How Red Hat Decides Which Open Source Companies To Buy
darthcamaro writes "You don't really buy an open source company — since the tech is all open. But then again, Red Hat 'buys' open source companies all the time, they just bought one this week. So when does it makes sense for Red Hat to buy a company versus just building it on their own? Apparently, it all comes down to community. 'When you buy an open source company, if the people aren't coming and passionate about staying then you spend a lot of money for what? Because you don't get a lot of intellectual property,' Red Hat CEO Jim Whitehurst said."
You don't really buy an open source company — since the tech is all open.
What a dumb statement. Buying an open source company is buying their copyrights, possibly any patents they hold and getting to acquire their people.
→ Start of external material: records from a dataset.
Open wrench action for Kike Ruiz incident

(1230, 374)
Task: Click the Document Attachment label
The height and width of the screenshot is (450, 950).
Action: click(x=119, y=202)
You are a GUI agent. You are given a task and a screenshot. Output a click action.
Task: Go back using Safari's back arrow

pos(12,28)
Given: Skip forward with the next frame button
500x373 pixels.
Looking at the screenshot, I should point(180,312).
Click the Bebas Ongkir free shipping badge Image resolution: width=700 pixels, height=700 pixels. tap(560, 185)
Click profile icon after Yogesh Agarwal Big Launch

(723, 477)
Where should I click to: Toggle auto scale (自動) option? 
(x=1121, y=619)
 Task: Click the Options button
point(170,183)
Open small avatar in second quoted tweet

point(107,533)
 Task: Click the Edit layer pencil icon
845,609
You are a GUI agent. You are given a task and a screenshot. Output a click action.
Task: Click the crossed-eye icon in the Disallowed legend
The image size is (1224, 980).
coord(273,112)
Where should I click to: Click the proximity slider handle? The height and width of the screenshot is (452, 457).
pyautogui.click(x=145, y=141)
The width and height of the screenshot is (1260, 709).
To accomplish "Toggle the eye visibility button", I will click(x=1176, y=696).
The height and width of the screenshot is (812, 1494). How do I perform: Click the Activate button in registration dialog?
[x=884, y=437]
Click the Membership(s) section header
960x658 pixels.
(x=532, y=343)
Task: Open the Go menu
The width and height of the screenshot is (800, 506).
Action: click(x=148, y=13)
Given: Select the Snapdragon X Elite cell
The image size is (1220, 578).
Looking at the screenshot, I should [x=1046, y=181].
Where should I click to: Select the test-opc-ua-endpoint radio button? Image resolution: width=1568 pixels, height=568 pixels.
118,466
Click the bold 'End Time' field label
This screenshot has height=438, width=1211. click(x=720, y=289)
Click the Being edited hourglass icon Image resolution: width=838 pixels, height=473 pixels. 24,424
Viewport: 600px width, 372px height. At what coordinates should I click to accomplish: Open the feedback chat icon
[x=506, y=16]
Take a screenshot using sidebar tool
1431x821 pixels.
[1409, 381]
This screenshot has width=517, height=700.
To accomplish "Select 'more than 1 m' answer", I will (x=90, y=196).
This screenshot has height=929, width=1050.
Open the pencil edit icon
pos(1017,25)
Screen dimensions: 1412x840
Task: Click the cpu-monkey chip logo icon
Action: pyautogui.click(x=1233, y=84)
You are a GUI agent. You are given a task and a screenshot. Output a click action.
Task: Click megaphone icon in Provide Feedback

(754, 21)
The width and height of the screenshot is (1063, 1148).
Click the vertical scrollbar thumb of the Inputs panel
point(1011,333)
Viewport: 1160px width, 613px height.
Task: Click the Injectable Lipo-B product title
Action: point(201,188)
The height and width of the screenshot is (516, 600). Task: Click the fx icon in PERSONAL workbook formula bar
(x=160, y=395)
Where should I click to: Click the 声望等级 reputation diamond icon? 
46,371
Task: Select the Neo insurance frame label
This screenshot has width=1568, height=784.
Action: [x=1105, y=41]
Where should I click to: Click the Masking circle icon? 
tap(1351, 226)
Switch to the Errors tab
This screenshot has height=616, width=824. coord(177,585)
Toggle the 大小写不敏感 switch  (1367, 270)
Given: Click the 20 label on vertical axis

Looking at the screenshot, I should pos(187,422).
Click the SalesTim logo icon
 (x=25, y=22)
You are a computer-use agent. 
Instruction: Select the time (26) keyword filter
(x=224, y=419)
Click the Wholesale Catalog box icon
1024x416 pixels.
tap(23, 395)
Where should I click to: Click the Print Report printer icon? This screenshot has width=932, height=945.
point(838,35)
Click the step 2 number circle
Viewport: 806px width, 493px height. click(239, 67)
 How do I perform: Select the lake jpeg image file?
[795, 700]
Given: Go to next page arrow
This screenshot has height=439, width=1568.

What I got from the article is that they are will to buy a company with:
an established community based product
centralized developers willing to work for Redhat
For companies that have distributed developers/contributors, they tend to just hire major contributors to steer it in the direction Redhat wants it to go.
I only look human.
My mother is a halfling and my dad is an ogre, so that makes me an Ogreling
We're a pretty heavy postgres shop, and Red Hat employing one of the top developers of that project (Tom) was the way we chose which distro to use (and actually pay for). Not that we actually needed such support (he gives at least as support on the project mailing list) --- but for marking reasons we needed *a* tier-1 distro with "official" "support" --- so we chose to support them based on them supporting Tom.
Apparently, it all comes down to community.
This is increasingly true for all start-ups. Even if a start-up has no IP, and its platform can be easily cloned, it can be valuable solely from the users it's accumulated. VCs now look for at least one of the 3Ps: people, profit, and popularity. Get the people then find a business model to exploit them.